The damage comes at the start of what is projected to be an active hurricane season, which runs through Nov. 30.
Engineering experts who reviewed photos of the jagged cracks caused by the weekend’s storms said the damage reinforces what many have long said: Building and maintaining a border fence so close to the river poses serious challenges.
ProPublica and The Texas Tribune previously reported that just months after completion, the private fence built by Fisher Industries, a North Dakota-based company, was showing signs of erosion that threatened its stability and could cause it to topple into the river if not fixed.
“It’s going to be a never-ending battle. You are always going to be fighting erosion when you are that close to the river,” said Adriana E. Martinez, a professor and geomorphologist at Southern Illinois University Edwardsville who has studied the impact of the border barriers in South Texas.
Tommy Fisher, CEO of the firm that built the 3-mile stretch of border fence south of Mission, said this kind of erosion is to be expected, given the rainfall and the fact that the grass that was added has not grown in the area by the fence. Photo credit: James Hord for The Texas Tribune
The 3-mile stretch of bollards along the river south of Mission, Texas, was a showcase project by Fisher Industries’ CEO Tommy Fisher, who put up more than $40 million of his own money to prove to the Trump administration that the private industry could do what the government hadn’t been able to: build the border wall right along the river.
Fisher, who subsequently secured $1.7 billion in federal contracts to build segments of the border fence, says that kind of erosion is to be expected given the amount of rainfall and the fact that the grass it added has not grown in that area by the fence.
“You can see plain as day the footing is not injured one bit, the road is in perfect shape, the fence is in perfect shape,” he said Tuesday.
But even before Hanna, photos revealed large gashes at various points along the structure where rainwater runoff had scoured the sandy loam beneath the foundation, which experts told ProPublica and The Texas Tribune shouldn’t be happening.
Those spots only worsened after Hanna pounded Mission with 15 inches of rain. Photos taken after the hurricane show a series of gullies and rills along a section of the fence that extend like deep veins toward the river. In some areas, there are holes more than 10 feet wide that expose the footing.
“The damage to the soil underneath the fence after Hanna is far worse than what we saw from the photos from the big rain events from a month or so ago,” said Alex Mayer, a civil engineering professor at the University of Texas at El Paso who has done research in the Rio Grande basin.
With two or three more storms like Hanna, he added, the holes could expand to the point where the soil underneath, without support, would collapse.
The privately built border fence is the subject of a lawsuit brought by the federal government and the National Butterfly Center.

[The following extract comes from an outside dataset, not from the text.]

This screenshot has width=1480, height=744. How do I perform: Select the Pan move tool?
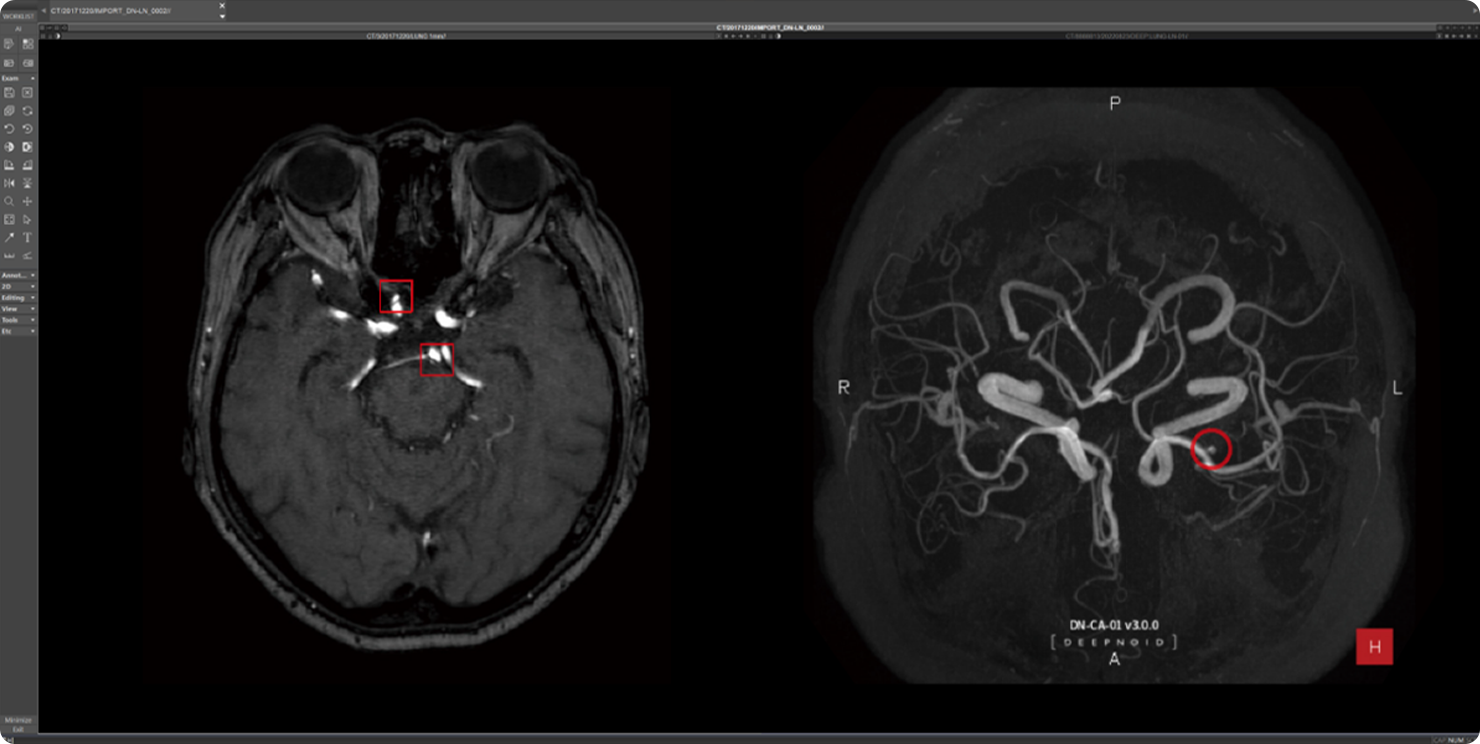coord(27,201)
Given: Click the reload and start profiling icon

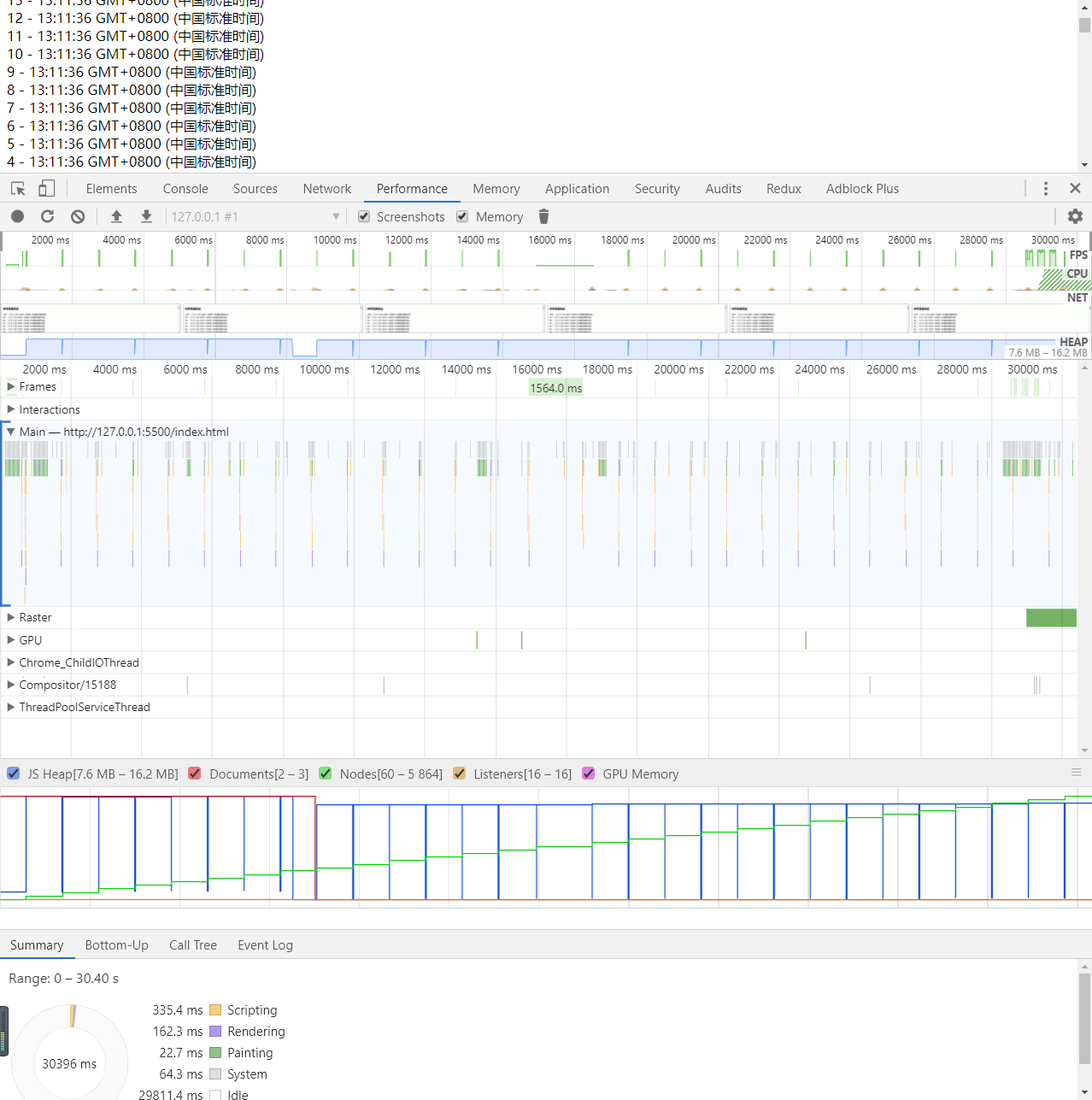Looking at the screenshot, I should [x=48, y=217].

Photo credit: James Hord for The Texas Tribune
Flooding and erosion concerns are some of the main reasons why the government has not built a border fence directly on the banks of the river.
The Rio Grande, which here serves as the boundary line between the U.S. and Mexico, floods periodically. In 2010, Hurricane Alex caused widespread damage along the banks of the river, including at the National Butterfly Center, just upriver from Fisher’s fence.
Fisher, who has claimed he was building the “Lamborghini” of walls, said his fence was designed specifically for the water to hit the paved road, go through the spaces between the bollards, irrigate the grass below and trickle into the river.
He points to another segment of the fence where there’s more grass, and, he says, less erosion, as proof that his design works. “Once the grass is established, bring all the rain you want, bring on 50 inches,” he said.
But the road behind the fence is part of the problem, Martinez said. It acts like a parking lot , where the pavement accelerates the flow of the water downward, in this case, toward the river, eroding the sand and silt banks over time.
Fisher said he plans to do quarterly inspections, as well as extra checkups after large storms. His crew will also refill the areas that have eroded with more soil and reseed the bald spots. If that is not enough, it will add a fabric that binds the soil or rocks.
This month, U.S. District Judge Randy Crane instructed attorneys to work out details of an inspection of Fisher’s fence and to come to an agreement about fixes for a section that violates a treaty with Mexico by deflecting too much water during floods. The inspection is set to take place Monday.
Crane is overseeing a lawsuit brought by the federal government and the neighboring National Butterfly Center over construction of the fence and its potential threat to the Rio Grande.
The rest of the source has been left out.